El Ayuntamiento de Valencia vuelve a atribuirse méritos por actuaciones que no ha ejecutado, mientras descuida de forma evidente aquellas tareas básicas que dependen única y exclusivamente de su gestión. Una estrategia de propaganda institucional que choca frontalmente con la realidad que viven a diario vecinos y usuarios de los espacios públicos.
Las imágenes son claras y difíciles de justificar: caminos llenos de agujeros, grandes balsas de agua, barro persistente y zonas intransitables tras cada episodio de lluvia en espacios de uso peatonal y deportivo. No se trata de grandes proyectos bloqueados por otras administraciones ni de inversiones millonarias pendientes. Se trata de mantenimiento elemental que el Ayuntamiento simplemente no está realizando.
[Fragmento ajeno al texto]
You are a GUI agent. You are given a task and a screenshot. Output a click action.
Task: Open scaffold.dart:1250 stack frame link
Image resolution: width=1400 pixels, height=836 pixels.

Mientras se anuncian obras que no son propias y se multiplican los titulares triunfalistas, no se destina ni un euro a reparar tramos deteriorados cuya conservación es competencia directa municipal. El abandono no es puntual, es continuado, y refleja una clara falta de prioridades.



El resultado es una ciudad gestionada desde el relato y no desde la realidad. Una Valencia de comunicados y fotografías oficiales frente a otra muy distinta: la que pisan cada día los ciudadanos, esquivando agujeros, sorteando charcos y asumiendo riesgos innecesarios.
Presumir de lo que hacen otros no tapa lo que no se hace. Y en este caso, el estado del espacio público es un reflejo incómodo pero evidente de una gestión más centrada en el escaparate político que en el mantenimiento básico de la ciudad.